■ Exercise
The entries below must be copied exactly as they are.

═════ Source material ═════

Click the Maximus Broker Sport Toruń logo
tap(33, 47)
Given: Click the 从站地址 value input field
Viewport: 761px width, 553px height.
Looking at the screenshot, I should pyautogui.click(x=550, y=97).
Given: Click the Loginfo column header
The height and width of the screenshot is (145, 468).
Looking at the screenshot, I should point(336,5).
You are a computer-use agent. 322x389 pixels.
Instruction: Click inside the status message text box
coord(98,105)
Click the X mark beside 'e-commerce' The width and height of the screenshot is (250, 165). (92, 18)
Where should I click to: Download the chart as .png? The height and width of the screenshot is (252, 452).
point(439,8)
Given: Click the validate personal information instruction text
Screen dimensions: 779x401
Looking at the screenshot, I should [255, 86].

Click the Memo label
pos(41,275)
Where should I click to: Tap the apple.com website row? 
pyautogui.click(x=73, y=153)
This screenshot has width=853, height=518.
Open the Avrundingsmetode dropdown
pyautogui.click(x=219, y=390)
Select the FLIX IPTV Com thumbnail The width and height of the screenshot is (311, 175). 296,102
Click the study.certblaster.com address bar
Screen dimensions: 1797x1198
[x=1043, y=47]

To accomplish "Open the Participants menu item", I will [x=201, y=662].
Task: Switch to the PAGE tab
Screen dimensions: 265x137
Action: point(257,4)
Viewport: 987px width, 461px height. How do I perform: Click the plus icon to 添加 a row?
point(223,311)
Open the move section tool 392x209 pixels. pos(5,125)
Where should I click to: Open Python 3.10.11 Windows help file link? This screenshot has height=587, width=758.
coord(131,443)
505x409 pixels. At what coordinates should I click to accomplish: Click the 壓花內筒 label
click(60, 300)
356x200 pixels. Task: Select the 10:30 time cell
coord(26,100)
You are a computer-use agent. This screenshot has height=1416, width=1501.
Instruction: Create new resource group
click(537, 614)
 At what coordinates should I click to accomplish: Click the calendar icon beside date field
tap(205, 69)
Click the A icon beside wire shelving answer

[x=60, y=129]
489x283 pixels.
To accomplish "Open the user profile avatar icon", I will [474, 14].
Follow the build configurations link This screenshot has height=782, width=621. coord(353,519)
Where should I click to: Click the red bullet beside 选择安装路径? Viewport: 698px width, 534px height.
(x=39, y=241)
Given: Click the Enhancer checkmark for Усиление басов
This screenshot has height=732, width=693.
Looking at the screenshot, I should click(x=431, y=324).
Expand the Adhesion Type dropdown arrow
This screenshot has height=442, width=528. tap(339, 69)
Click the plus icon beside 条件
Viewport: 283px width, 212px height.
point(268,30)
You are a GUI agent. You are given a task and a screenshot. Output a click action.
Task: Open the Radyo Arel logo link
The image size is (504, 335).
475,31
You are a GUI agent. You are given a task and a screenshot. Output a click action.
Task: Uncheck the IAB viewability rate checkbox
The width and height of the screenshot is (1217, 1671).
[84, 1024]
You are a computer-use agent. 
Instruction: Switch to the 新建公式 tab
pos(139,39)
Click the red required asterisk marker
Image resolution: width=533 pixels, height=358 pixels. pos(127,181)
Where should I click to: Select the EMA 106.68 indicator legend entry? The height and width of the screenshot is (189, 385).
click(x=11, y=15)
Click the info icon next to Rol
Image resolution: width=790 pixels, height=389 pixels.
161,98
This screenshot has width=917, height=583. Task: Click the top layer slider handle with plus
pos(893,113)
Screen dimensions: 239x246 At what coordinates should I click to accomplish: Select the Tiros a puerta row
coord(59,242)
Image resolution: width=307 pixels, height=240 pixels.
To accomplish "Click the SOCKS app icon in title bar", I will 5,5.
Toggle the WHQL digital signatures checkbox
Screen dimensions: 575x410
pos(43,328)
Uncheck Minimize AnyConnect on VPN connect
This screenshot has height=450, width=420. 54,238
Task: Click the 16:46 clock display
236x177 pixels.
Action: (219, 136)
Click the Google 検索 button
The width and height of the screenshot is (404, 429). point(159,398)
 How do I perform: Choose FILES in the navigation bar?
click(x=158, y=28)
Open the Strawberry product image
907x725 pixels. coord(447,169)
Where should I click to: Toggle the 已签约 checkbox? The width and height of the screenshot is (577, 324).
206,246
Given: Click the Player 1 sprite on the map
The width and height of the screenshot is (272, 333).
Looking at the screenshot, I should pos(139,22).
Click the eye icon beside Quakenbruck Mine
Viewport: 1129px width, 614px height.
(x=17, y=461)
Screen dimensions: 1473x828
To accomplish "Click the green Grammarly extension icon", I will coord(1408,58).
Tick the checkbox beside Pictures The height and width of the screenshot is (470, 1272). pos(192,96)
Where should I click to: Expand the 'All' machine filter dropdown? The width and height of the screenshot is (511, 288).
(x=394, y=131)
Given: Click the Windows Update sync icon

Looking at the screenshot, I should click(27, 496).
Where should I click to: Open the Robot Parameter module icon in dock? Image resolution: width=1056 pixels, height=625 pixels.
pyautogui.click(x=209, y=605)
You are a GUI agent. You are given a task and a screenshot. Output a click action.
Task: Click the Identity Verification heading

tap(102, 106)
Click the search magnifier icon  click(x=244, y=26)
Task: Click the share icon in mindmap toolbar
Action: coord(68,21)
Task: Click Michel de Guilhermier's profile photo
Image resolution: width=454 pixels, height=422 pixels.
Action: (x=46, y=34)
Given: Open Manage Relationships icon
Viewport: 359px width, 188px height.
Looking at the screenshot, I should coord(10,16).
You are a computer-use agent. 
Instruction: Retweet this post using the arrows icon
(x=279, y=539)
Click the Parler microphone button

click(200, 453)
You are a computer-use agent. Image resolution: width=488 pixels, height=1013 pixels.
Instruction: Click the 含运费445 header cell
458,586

═════

■ Reply to the task
Click the Maximus Broker Sport Toruń logo
tap(33, 47)
Given: Click the 从站地址 value input field
Viewport: 761px width, 553px height.
Looking at the screenshot, I should pyautogui.click(x=550, y=97).
Given: Click the Loginfo column header
The height and width of the screenshot is (145, 468).
Looking at the screenshot, I should point(336,5).
You are a computer-use agent. 322x389 pixels.
Instruction: Click inside the status message text box
coord(98,105)
Click the X mark beside 'e-commerce' The width and height of the screenshot is (250, 165). (92, 18)
Where should I click to: Download the chart as .png? The height and width of the screenshot is (252, 452).
point(439,8)
Given: Click the validate personal information instruction text
Screen dimensions: 779x401
Looking at the screenshot, I should [255, 86].

Click the Memo label
pos(41,275)
Where should I click to: Tap the apple.com website row? 
pyautogui.click(x=73, y=153)
This screenshot has width=853, height=518.
Open the Avrundingsmetode dropdown
pyautogui.click(x=219, y=390)
Select the FLIX IPTV Com thumbnail The width and height of the screenshot is (311, 175). 296,102
Click the study.certblaster.com address bar
Screen dimensions: 1797x1198
[x=1043, y=47]

To accomplish "Open the Participants menu item", I will [x=201, y=662].
Task: Switch to the PAGE tab
Screen dimensions: 265x137
Action: point(257,4)
Viewport: 987px width, 461px height. How do I perform: Click the plus icon to 添加 a row?
point(223,311)
Open the move section tool 392x209 pixels. pos(5,125)
Where should I click to: Open Python 3.10.11 Windows help file link? This screenshot has height=587, width=758.
coord(131,443)
505x409 pixels. At what coordinates should I click to accomplish: Click the 壓花內筒 label
click(60, 300)
356x200 pixels. Task: Select the 10:30 time cell
coord(26,100)
You are a computer-use agent. This screenshot has height=1416, width=1501.
Instruction: Create new resource group
click(537, 614)
 At what coordinates should I click to accomplish: Click the calendar icon beside date field
tap(205, 69)
Click the A icon beside wire shelving answer

[x=60, y=129]
489x283 pixels.
To accomplish "Open the user profile avatar icon", I will [474, 14].
Follow the build configurations link This screenshot has height=782, width=621. coord(353,519)
Where should I click to: Click the red bullet beside 选择安装路径? Viewport: 698px width, 534px height.
(x=39, y=241)
Given: Click the Enhancer checkmark for Усиление басов
This screenshot has height=732, width=693.
Looking at the screenshot, I should click(x=431, y=324).
Expand the Adhesion Type dropdown arrow
This screenshot has height=442, width=528. tap(339, 69)
Click the plus icon beside 条件
Viewport: 283px width, 212px height.
point(268,30)
You are a GUI agent. You are given a task and a screenshot. Output a click action.
Task: Open the Radyo Arel logo link
The image size is (504, 335).
475,31
You are a GUI agent. You are given a task and a screenshot. Output a click action.
Task: Uncheck the IAB viewability rate checkbox
The width and height of the screenshot is (1217, 1671).
[84, 1024]
You are a computer-use agent. 
Instruction: Switch to the 新建公式 tab
pos(139,39)
Click the red required asterisk marker
Image resolution: width=533 pixels, height=358 pixels. pos(127,181)
Where should I click to: Select the EMA 106.68 indicator legend entry? The height and width of the screenshot is (189, 385).
click(x=11, y=15)
Click the info icon next to Rol
Image resolution: width=790 pixels, height=389 pixels.
161,98
This screenshot has width=917, height=583. Task: Click the top layer slider handle with plus
pos(893,113)
Screen dimensions: 239x246 At what coordinates should I click to accomplish: Select the Tiros a puerta row
coord(59,242)
Image resolution: width=307 pixels, height=240 pixels.
To accomplish "Click the SOCKS app icon in title bar", I will 5,5.
Toggle the WHQL digital signatures checkbox
Screen dimensions: 575x410
pos(43,328)
Uncheck Minimize AnyConnect on VPN connect
This screenshot has height=450, width=420. 54,238
Task: Click the 16:46 clock display
236x177 pixels.
Action: (219, 136)
Click the Google 検索 button
The width and height of the screenshot is (404, 429). point(159,398)
 How do I perform: Choose FILES in the navigation bar?
click(x=158, y=28)
Open the Strawberry product image
907x725 pixels. coord(447,169)
Where should I click to: Toggle the 已签约 checkbox? The width and height of the screenshot is (577, 324).
206,246
Given: Click the Player 1 sprite on the map
The width and height of the screenshot is (272, 333).
Looking at the screenshot, I should pos(139,22).
Click the eye icon beside Quakenbruck Mine
Viewport: 1129px width, 614px height.
(x=17, y=461)
Screen dimensions: 1473x828
To accomplish "Click the green Grammarly extension icon", I will coord(1408,58).
Tick the checkbox beside Pictures The height and width of the screenshot is (470, 1272). pos(192,96)
Where should I click to: Expand the 'All' machine filter dropdown? The width and height of the screenshot is (511, 288).
(x=394, y=131)
Given: Click the Windows Update sync icon

Looking at the screenshot, I should click(27, 496).
Where should I click to: Open the Robot Parameter module icon in dock? Image resolution: width=1056 pixels, height=625 pixels.
pyautogui.click(x=209, y=605)
You are a GUI agent. You are given a task and a screenshot. Output a click action.
Task: Click the Identity Verification heading

tap(102, 106)
Click the search magnifier icon  click(x=244, y=26)
Task: Click the share icon in mindmap toolbar
Action: coord(68,21)
Task: Click Michel de Guilhermier's profile photo
Image resolution: width=454 pixels, height=422 pixels.
Action: (x=46, y=34)
Given: Open Manage Relationships icon
Viewport: 359px width, 188px height.
Looking at the screenshot, I should coord(10,16).
You are a computer-use agent. 
Instruction: Retweet this post using the arrows icon
(x=279, y=539)
Click the Parler microphone button

click(200, 453)
You are a computer-use agent. Image resolution: width=488 pixels, height=1013 pixels.
Instruction: Click the 含运费445 header cell
458,586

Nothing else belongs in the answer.